Biopharmaceutic and pharmacodynamic characterization of the in vitro anti-proliferative effect of new delivery systems of Cisplatin
María J Garrido1, Helena Colom2, Juan Espinola1, Daniel Moreno1, Sara Zalba1, Conchita Tros1, Iñaki F. Trocóniz1
: 1, Pharmacy and Pharmaceutical Technology, University of Navarra; Pamplona; 2, Pharmacy and Pharmaceutical Technology, University of Barcelona. Spain.
Background: Despite cisplatin has been used for more than two decades in the treatment of cancer, resistance development and side effects represent serious limitations that are still not solved. New cisplatin controlled delivery systems (CDS) have shown a significant improvement of its therapeutic index, although their characterization has been in general very empirical.
Aim: To characterize the in vitro antiproliferative effect of new cisplatin CDS by a semi-mechanistic biopharmaceutic/pharmacodynamic model, on colon cancer cell lines.
Methods: In vitro release profiles obtained during thirty five days for each of the new CDS [PLGA; poly(D, L-Lactide-co-glycolide)] microparticles of 9 µm Ø (MP), and nanoparticles of 200 and 500 nm Ø, respectively (NPs)][1] were described using the empirical model proposed by Duvvuri et al (2006),[2] characterizing drug-diffusion and drug-release for degradation of the polymeric matrix. All Cytotoxicity data available consisting on the number of survival cells after a continuous exposure from 0 to 144 hours at five different concentrations of free or encapsulated cisplatin were modelled simultaneously using the Gomperzt framework incorporating the drug release model selected previously.

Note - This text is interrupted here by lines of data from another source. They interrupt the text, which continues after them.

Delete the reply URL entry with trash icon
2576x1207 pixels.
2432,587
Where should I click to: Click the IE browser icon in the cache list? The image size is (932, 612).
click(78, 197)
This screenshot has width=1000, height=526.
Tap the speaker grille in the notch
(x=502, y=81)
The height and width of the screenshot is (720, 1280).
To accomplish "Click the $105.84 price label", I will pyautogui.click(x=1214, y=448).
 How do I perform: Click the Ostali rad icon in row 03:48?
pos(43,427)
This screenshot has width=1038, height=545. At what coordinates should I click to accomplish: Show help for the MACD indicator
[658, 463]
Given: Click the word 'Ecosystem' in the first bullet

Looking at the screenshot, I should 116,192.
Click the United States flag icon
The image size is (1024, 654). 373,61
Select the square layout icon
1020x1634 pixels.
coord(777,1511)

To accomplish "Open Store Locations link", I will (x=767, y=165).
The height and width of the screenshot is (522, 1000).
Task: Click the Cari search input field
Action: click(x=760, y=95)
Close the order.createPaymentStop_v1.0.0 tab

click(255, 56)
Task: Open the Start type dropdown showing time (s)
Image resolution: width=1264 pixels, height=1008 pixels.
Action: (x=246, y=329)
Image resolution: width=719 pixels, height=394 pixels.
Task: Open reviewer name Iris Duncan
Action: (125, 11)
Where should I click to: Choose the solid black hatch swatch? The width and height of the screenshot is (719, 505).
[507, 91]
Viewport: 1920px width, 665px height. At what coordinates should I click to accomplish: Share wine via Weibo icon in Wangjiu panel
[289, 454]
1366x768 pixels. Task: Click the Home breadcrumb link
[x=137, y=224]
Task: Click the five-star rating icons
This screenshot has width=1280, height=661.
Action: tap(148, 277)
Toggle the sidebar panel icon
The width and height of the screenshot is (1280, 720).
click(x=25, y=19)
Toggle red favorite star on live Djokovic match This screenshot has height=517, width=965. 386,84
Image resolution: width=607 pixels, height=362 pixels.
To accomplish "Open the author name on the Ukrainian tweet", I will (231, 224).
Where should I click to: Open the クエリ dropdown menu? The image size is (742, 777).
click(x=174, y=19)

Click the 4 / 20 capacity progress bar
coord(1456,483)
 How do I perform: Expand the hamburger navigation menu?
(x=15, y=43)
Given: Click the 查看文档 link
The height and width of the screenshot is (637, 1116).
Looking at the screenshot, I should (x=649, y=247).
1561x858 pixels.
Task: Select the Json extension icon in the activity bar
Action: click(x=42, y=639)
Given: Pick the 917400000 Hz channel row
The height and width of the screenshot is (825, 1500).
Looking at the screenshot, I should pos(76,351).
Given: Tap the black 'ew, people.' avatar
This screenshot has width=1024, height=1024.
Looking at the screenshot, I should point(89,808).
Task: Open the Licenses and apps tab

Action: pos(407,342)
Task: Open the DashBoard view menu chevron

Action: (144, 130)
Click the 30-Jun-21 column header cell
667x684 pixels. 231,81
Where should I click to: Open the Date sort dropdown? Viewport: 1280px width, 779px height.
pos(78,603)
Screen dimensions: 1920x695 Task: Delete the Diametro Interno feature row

All the analyses were performed using the population approach with NONMEM version VI.
Results: The rate of drug-release during the diffusion process associated with a shorter time duration to release the 50% of entrapped drug was greater for the smallest particles. Two mechanisms of drug action could be quantitatively identified, the first inhibiting the rate of cell proliferation and the second eliciting an irreversible cell lost through the activation of an apoptotic signalling pathway.
Conclusion: The drug-effect model selected and its model parameter estimates were independent from the types of CDS, supporting its semi-mechanistic properties, and making it a suitable tool to explore in silico, alternative in vitro and in vivo scenarios to continue research in optimizing the controlled delivery of cisplatin.
References:
[1] Moreno et al. Eur J Pharm Biopharm 68 :503-12 (2008).
[2] Duvvuri S et al. Pharm Res 23: 215-23 (2006).